The “single satisfaction” rule however does not define what is the amount of the claim, which can still be subject to dispute. For example, in the case of National Energy & Gas Transmission, Inc. v. Liberty Elec. Power, LLC, a creditor sought to allocate recoveries against a non-debtor obligor to interest first (and in particular, interest that accrued on the claim against the non-debtor after the debtor’s petition date and was not an allowable claim in the debtor’s bankruptcy) and then to payment of principal, so as to assert a guarantee claim against the debtor for the outstanding principal and ultimately recover both principal and post-petition interest. The Fourth Circuit rejected this approach based on the fundamental rule that, while a creditor is not required to reduce guarantee claims by amounts received from a co-obligor, chapter 11 still defines the nature and amount of the underlying claim.4 In chapter 11, a claim is determined as of the petition date, and a creditor is not entitled to post-petition interest unless the estate is solvent and able to pay all unsecured claims in full. Accordingly, the Fourth Circuit held that permitting the creditor to allocate its recoveries outside the chapter 11 case to postpetition interest and seek recoveries of the outstanding principal in chapter 11 would violate the “single satisfaction” rule by permitting the creditor to receive more than the amount of its claim as defined by chapter 11. NEGT emphasizes that recoveries of Nortel’s creditors may depend on how recoveries are allocated in Nortel’s chapter 11 cases and, separately, in the CCAA proceedings.

The NEGT decision, while ostensibly following the Supreme Court’s decision in Ivanhoe, arguably conflicts with the underlying holding of Ivanhoe and has led to confusion as to exactly what Ivanhoe means in the context of multinational cases with many affiliated debtors, only some of whom are debtors under chapter 11. Resolving that confusion and legal uncertainty could have a material impact on recoveries by holders of the Nortel Senior Notes. Indeed, whether the Nortel Senior Notes will be entitled to post-petition interest in the chapter 11 cases, and at what rate, in the chapter 11 cases are open questions that may hinge, among other things, on proving solvency of the Nortel chapter 11 debtors. This question may be resolved if the U.S. Bankruptcy Court enters a finding of fact that the NNI estate is solvent.
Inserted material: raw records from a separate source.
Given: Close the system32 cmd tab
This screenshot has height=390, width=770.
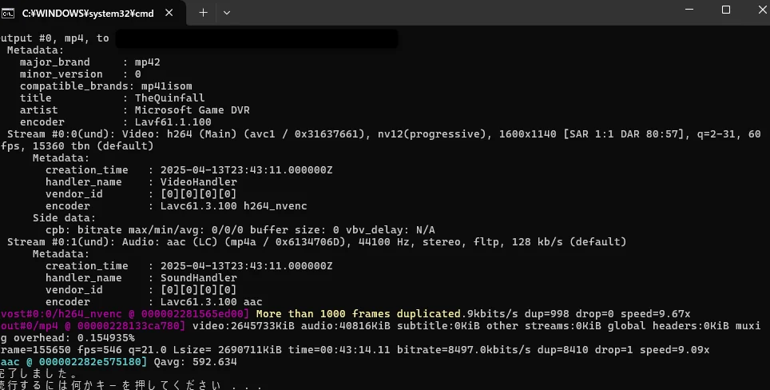Looking at the screenshot, I should 170,13.
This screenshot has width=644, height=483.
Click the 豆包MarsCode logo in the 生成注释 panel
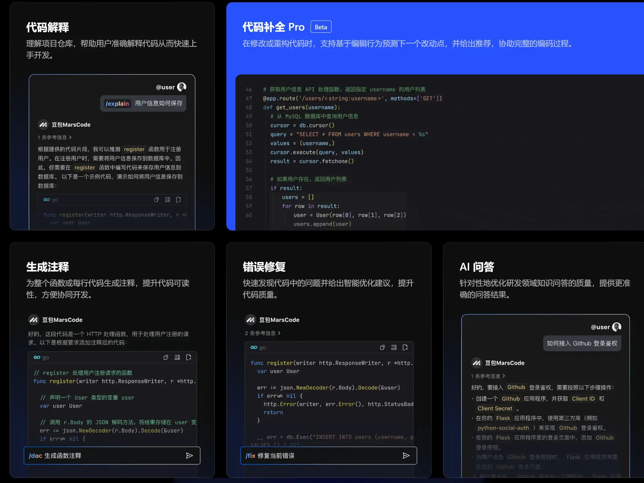(34, 320)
In a recent decision in In re W.R. Grace & Co., the U.S. District Court for the District of Delaware found that creditors were not entitled to post-petition interest at the default rate and that their claims may be subject to reinstatement with payment of a lower post-petition interest rate. The bankruptcy court rejected arguments that the court should presume solvency based on the unimpaired treatment of creditors, and the district court agreed, stating that the burden is on the objecting creditors to prove solvency.5 Further, the district court held that the Third Circuit’s decision in In re PPI Enterprises (U.S.), Inc., 324 F.3d 197 (3d Cir. 2003) does not require payment of post-petition interest at the contractual default rate even if solvency is established. The district court affirmed use of a hybrid rate of interest provided under the plan that was higher than the contractual non-default rate and federal judgment rate but lower than the contractual default rate.
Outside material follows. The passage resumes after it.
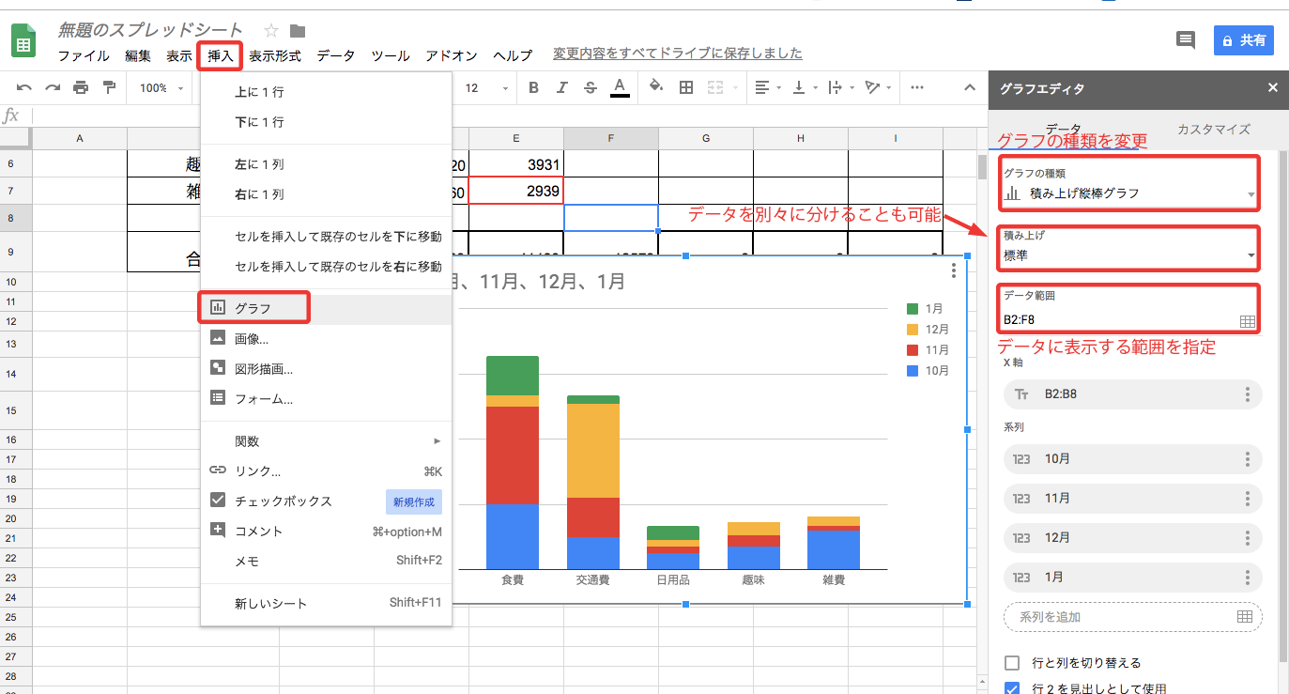Uncheck 行 2 を見出しとして使用

pos(1012,688)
If post-petition interest is allowed, statute and case law do not guarantee a particular rate. If a bankruptcy court is forced to decide what rate should apply, it could take one of four paths: (1) the federal judgment rate (as in In re Washington Mutual, Inc.), (2) the applicable state law judgment rate, (3) the contract rate (non-default or default rate), depending on the facts of the case and issues before the court or (4) a hybrid rate (as in In re W.R. Grace & Co.). Furthermore, the court’s determination and allocation of the amount of the prepetition claim in accordance with Ivanhoe and NGET will affect the base upon which interest builds.